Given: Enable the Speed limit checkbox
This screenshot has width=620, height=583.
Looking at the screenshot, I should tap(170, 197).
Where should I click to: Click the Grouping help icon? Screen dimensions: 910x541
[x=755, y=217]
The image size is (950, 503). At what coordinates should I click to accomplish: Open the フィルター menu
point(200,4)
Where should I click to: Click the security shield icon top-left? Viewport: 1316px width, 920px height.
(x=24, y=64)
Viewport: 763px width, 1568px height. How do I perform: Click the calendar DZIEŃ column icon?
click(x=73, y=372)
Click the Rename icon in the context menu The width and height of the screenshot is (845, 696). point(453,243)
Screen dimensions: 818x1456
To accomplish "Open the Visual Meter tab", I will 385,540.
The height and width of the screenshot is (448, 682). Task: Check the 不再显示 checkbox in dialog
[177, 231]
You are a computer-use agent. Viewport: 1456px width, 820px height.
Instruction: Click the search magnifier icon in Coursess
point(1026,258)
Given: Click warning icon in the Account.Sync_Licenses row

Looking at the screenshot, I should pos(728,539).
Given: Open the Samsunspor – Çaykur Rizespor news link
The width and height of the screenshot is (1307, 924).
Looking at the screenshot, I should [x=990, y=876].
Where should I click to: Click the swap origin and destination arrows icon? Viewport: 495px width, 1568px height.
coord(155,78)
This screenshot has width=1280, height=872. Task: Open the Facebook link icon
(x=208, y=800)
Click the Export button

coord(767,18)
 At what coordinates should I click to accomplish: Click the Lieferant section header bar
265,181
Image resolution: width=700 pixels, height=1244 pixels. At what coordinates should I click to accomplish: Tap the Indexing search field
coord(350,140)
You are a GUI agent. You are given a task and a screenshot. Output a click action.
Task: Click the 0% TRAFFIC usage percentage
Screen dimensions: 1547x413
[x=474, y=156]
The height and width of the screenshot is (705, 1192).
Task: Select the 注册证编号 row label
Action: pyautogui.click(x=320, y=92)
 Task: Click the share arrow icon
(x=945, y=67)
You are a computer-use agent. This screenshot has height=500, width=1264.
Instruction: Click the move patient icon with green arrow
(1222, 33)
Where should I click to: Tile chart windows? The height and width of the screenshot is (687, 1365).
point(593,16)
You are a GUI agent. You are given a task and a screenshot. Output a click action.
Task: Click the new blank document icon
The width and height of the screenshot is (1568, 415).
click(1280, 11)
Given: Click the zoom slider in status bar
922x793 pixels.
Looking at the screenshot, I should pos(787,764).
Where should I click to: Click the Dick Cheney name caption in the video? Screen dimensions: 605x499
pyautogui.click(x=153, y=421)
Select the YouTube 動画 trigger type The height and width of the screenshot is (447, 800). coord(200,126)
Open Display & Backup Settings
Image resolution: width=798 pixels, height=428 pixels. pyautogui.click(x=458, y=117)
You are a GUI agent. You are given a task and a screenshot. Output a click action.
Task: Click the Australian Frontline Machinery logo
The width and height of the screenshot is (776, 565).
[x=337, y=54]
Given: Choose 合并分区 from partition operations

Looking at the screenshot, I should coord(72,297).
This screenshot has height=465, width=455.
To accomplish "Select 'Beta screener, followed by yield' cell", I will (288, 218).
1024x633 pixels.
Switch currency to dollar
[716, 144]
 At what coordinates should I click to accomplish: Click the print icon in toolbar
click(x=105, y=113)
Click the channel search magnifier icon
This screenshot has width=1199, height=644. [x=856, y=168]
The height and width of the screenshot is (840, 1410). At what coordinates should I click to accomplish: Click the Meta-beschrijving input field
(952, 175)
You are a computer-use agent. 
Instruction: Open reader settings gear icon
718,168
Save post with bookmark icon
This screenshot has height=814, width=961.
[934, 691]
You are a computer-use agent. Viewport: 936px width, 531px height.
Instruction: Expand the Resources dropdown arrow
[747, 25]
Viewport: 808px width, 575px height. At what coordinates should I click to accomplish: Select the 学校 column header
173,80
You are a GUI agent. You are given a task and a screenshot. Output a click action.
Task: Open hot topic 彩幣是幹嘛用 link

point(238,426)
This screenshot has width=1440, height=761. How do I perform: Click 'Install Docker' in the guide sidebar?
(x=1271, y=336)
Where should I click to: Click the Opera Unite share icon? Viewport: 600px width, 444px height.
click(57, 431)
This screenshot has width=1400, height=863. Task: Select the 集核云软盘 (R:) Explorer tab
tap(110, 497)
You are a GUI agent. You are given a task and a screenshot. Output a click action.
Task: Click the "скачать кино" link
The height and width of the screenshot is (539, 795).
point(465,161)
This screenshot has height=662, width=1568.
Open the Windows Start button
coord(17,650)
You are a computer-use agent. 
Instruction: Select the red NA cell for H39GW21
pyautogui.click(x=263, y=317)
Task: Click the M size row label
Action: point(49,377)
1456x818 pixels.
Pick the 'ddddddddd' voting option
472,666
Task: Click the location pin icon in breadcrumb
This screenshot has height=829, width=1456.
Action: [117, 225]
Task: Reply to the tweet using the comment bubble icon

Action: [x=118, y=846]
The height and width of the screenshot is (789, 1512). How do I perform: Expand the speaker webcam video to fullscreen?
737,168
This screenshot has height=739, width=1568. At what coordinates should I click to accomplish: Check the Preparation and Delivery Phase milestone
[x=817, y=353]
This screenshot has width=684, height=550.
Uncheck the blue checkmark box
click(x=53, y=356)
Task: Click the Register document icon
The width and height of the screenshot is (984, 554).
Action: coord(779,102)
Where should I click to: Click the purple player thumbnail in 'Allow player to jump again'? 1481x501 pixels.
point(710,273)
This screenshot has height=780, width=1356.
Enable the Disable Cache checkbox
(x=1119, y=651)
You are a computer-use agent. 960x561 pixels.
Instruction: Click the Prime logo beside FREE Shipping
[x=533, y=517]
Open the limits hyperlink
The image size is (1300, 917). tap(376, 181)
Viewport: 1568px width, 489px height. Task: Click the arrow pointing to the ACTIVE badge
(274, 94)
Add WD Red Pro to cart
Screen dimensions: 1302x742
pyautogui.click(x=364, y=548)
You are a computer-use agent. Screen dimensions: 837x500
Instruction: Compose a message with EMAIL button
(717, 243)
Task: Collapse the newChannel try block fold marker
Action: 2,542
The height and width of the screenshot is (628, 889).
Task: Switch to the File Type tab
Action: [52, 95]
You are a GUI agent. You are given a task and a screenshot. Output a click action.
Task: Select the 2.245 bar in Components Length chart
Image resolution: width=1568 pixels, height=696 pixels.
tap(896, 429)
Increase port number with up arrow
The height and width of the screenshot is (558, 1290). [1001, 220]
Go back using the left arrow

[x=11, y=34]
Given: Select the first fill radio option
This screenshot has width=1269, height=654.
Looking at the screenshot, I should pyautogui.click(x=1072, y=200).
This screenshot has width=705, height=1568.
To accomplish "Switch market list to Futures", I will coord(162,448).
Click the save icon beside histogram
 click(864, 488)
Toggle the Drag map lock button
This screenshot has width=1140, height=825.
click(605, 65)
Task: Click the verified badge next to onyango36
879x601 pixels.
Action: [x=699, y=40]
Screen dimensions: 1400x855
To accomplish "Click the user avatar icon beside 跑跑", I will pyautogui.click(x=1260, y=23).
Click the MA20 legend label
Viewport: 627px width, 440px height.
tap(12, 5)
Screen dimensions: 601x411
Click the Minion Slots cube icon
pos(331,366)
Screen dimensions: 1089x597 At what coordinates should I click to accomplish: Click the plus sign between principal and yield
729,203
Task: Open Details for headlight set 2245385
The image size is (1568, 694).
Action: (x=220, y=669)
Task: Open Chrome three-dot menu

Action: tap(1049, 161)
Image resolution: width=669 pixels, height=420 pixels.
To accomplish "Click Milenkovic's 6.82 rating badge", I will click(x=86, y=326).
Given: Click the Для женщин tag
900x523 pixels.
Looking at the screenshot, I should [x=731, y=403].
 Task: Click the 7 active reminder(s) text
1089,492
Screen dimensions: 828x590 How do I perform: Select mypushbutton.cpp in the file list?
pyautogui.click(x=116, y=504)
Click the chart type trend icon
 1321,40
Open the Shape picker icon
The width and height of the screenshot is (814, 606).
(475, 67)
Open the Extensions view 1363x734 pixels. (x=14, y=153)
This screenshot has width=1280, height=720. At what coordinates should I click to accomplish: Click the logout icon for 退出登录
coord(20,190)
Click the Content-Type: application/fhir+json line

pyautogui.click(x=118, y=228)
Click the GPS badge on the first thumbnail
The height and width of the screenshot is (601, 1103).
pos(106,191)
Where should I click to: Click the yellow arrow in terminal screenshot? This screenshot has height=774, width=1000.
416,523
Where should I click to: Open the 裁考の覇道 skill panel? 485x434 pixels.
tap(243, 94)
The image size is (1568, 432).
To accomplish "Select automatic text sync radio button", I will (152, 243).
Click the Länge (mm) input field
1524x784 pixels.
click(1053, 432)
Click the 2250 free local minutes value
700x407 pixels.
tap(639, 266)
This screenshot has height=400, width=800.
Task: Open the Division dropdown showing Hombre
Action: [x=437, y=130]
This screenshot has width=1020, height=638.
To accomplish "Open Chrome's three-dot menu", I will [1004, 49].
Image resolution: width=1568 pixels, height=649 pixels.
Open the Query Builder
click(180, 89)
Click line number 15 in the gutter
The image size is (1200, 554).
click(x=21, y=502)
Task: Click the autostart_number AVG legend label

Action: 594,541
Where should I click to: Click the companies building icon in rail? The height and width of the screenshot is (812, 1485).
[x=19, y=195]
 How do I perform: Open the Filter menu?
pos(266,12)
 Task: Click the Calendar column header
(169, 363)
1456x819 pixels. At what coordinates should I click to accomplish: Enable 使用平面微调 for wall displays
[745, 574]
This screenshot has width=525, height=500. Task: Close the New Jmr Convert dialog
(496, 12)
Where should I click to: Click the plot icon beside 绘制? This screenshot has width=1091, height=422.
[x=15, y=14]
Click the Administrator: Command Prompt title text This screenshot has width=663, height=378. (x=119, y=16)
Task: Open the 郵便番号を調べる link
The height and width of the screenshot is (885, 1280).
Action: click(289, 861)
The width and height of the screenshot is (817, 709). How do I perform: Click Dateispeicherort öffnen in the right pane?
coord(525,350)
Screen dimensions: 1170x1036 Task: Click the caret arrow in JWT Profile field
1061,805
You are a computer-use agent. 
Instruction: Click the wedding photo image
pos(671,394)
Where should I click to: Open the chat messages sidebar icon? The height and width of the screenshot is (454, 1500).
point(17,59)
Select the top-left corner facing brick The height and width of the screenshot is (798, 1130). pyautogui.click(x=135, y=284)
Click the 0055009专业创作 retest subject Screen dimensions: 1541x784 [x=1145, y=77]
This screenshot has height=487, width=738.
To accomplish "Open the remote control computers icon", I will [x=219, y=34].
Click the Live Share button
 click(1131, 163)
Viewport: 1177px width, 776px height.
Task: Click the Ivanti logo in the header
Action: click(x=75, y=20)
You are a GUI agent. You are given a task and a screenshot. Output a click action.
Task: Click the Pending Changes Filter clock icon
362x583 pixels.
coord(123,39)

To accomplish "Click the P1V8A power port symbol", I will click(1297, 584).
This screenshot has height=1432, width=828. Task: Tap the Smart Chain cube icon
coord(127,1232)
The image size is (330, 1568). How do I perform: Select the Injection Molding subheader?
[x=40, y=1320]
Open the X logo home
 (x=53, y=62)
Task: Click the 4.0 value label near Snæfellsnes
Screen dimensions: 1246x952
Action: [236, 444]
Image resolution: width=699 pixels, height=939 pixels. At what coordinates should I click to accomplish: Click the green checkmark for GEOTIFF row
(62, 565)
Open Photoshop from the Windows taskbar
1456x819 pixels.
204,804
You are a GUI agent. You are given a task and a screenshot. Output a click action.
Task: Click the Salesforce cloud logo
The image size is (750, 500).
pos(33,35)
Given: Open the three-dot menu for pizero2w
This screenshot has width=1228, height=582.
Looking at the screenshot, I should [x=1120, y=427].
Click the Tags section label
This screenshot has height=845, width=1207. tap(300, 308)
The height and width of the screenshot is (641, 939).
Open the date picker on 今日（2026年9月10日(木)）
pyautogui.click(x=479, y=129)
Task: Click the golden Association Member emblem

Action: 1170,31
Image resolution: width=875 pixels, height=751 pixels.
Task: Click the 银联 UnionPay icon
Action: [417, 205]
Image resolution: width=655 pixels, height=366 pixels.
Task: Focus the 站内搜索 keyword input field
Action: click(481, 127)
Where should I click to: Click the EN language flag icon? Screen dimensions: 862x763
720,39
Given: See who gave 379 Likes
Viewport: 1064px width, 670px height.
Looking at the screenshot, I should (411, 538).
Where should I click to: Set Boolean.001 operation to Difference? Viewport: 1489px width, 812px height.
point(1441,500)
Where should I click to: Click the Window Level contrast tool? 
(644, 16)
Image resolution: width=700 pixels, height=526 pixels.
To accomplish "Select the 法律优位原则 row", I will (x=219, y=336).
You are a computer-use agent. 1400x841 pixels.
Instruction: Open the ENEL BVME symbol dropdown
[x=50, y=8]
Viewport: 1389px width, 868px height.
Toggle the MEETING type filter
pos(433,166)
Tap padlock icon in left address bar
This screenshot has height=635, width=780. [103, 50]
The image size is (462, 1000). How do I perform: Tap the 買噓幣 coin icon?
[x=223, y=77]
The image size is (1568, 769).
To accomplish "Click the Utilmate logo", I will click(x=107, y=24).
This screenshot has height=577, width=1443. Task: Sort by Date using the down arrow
--------------------------------
Set exercise ▸ Could you reproduce the records word for word, from the first line through the line containing "I will 385,540.", including that line?

The reply ▸
Given: Enable the Speed limit checkbox
This screenshot has width=620, height=583.
Looking at the screenshot, I should tap(170, 197).
Where should I click to: Click the Grouping help icon? Screen dimensions: 910x541
[x=755, y=217]
The image size is (950, 503). At what coordinates should I click to accomplish: Open the フィルター menu
point(200,4)
Where should I click to: Click the security shield icon top-left? Viewport: 1316px width, 920px height.
(x=24, y=64)
Viewport: 763px width, 1568px height. How do I perform: Click the calendar DZIEŃ column icon?
click(x=73, y=372)
Click the Rename icon in the context menu The width and height of the screenshot is (845, 696). point(453,243)
Screen dimensions: 818x1456
To accomplish "Open the Visual Meter tab", I will 385,540.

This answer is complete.